3dcgi said:
Why wouldn't you just submit multiple strips in a single draw call? DX allows that.
Xmas said:
I'm pretty sure the majority are triangle strips. They usually need less indices, which alone is enough reason to use them. And there's nothing funky about degenerate triangles. But this point is moot if you can reuse the index buffers.
I never said there's anything funky about degenerate triangles. I was referring to how one generates these strips from lists, i.e. how to walk across your mesh with one strip. Looking in the DXSDK, though, I see that Microsoft has done the work for us, so I guess I was wrong. I didn't think much about how to connect strips together or bridge islands, but now I see it's pretty easy. My bad.
I still have my doubts about whether devs do this, and RoOoBo's evidence supports this. If you're indeed right about the majority being strips, then that could significantly reduce the space needed (assuming your point isn't moot and I'm right about not being able to re-use index buffers - see below). Even so, I think the tiles would chop the strips enough to keep you from getting near the limit of one index per triangle.
What do you consider an optimized list of transformed vertices?
An interesting detail from the documentation of D3D9 DrawIndexedPrimitive:
The required data to bridge any gaps – should they occur – is there.
If you want to use the original indicies, then you must have a fixed stride between your transformed vertex data, and you also need filler space wherever you culled vertices. When I said "optimized list", I was referring to the reduced list of vertices needed in the second pass. Maybe I misunderstood you. Were you suggesting to store
all the transformed vertices, regardless of if they are used by any primitive? I thought you were mentioning all that culling stuff because you were making a point about less storage needed.
I did consider those parameters in the DrawIndexedPrimitive command, but I'm not sure if developers use it properly, since it doesn't help today's ubiquitous IMR. I think the description there about transforming prior to indexing was written in reference to software processing (i.e. the IDirect3DDevice9:
rocessVertices method). More importantly, there's model LOD to think about. Don't you usually use the same VB but with different indices for lower LOD models? The indices only touch a fraction of the total number of vertices in the [min,max] range specified in the Draw call. The DXSDK has built-in support for progressive mesh creation, and I think it works in this way.

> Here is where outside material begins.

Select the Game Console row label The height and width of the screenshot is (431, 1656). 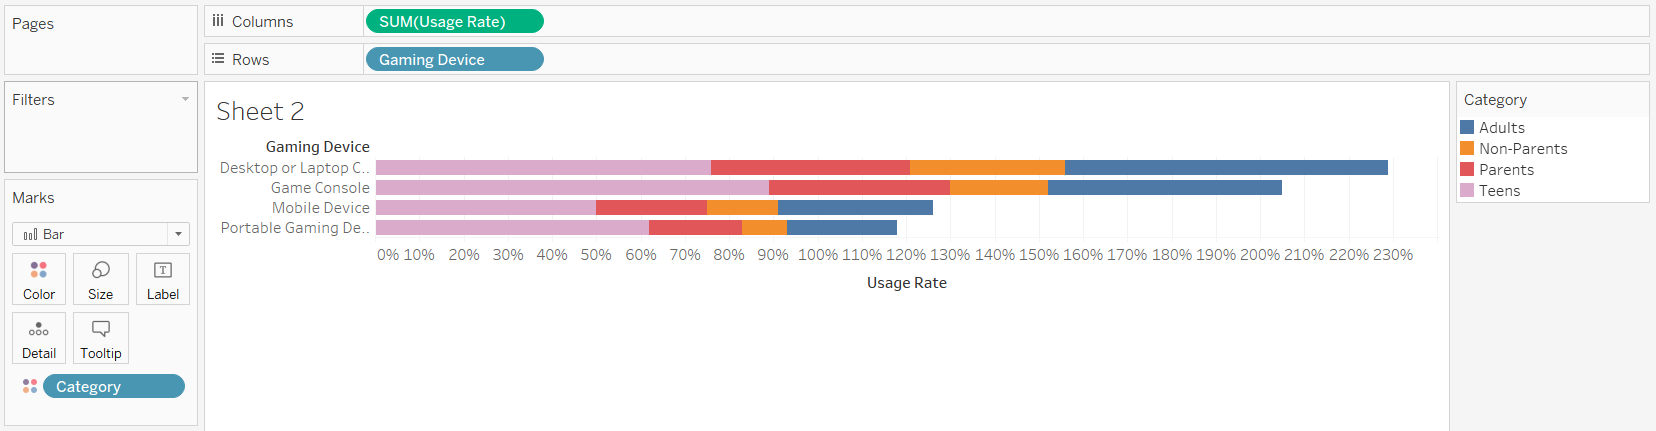pyautogui.click(x=320, y=188)
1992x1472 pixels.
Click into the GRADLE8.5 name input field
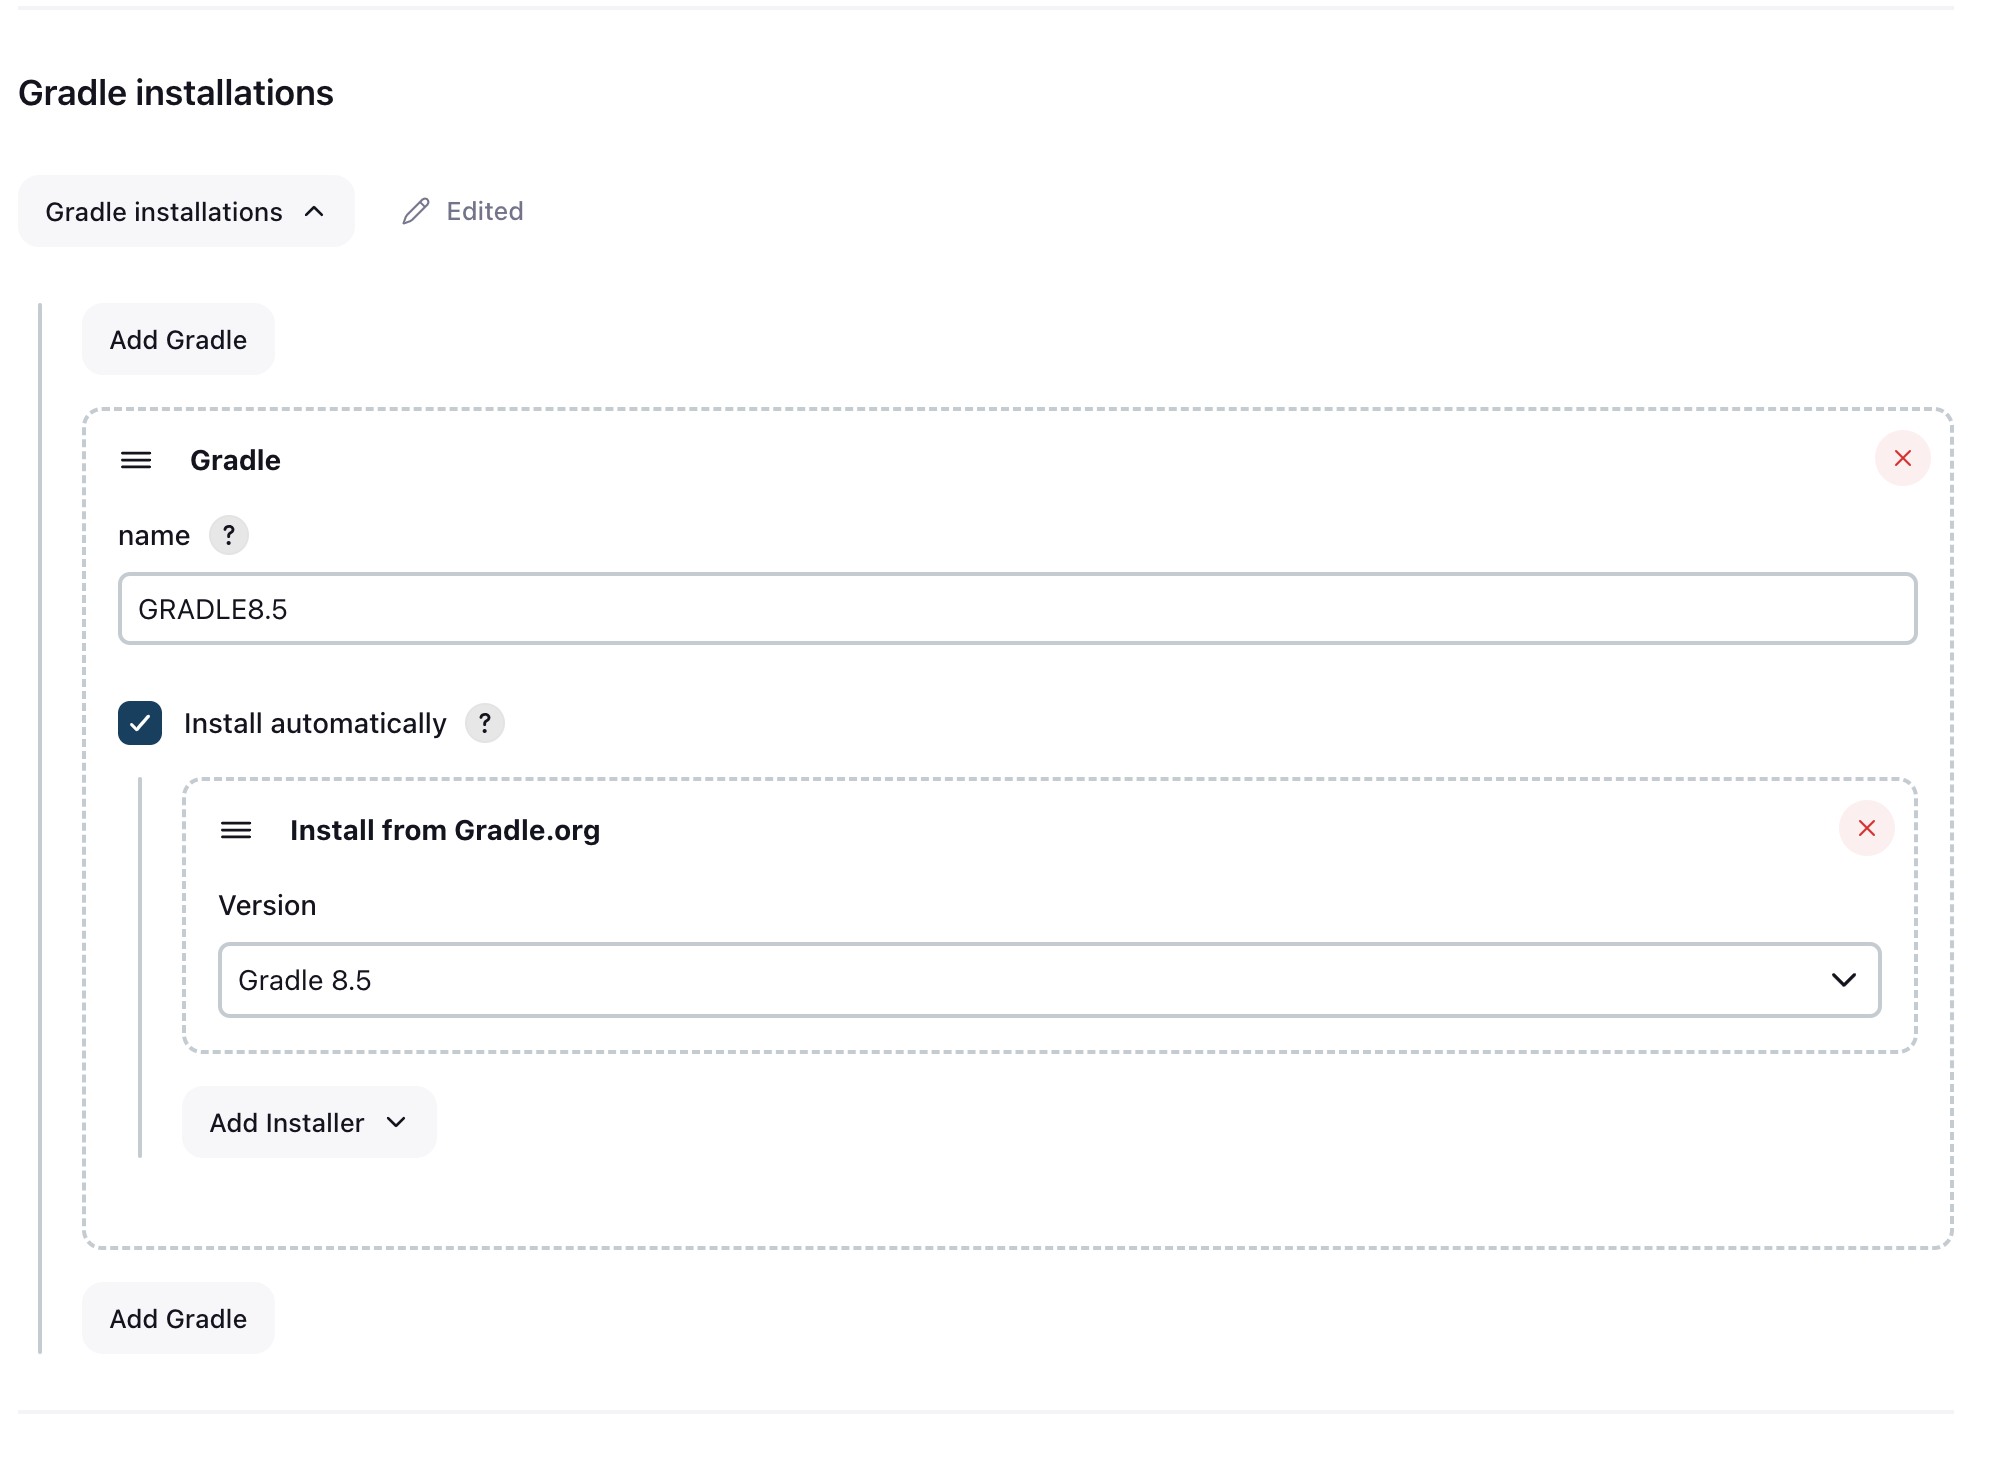tap(1016, 609)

Imagine if you have 1000 creatures in the scene all using the same vertex buffer of 100,000 vertices. You have different index buffers so that the far away models only need, say, 1000 of those vertices, but the ones near the camera use an IB touching all of them. Each of the creatures obviously uses different tranformation matrices. There's no way to handle this without creating a new IB unless the developer goes through the trouble of reording the VB so that all the verts used by the low detail IB are together, but that makes for scattered access when rendering the high detail model.
In any case, this is only one example of why you may only use a fraction of the verts in the [min,max] range. It's another end-case that would have disasterous consequences. If max-min is too large, what do you do? If you reuse the original IB, you must allocate a space of (max-min)*stride for each draw call, where stride = 8 bytes assuming no "live registers".
I guess we could run an experiment. We'd have to fiddle with Colourless' D3D wrapper performance tool, but basically we could sum
(max-min) for each draw call over a whole frame in current games, and compare it to the primitive count.
That is another point. If you have a scene with 5 million different vertices, your vertex buffers are likely eating up hundreds of MiB. In this light 40MB for the transformed positions of all vertices (8 byte per vertex) doesn't sound that bad any more.
You don't have unique data for every object you draw. 100 soldiers/monsters/F1 cars/whatever using the same model with 100K tris doesn't need hundreds of megs for the VB, but still processes 10M tris per scene. In fact, this is probably how you'd reach peaks in the 5-10M range.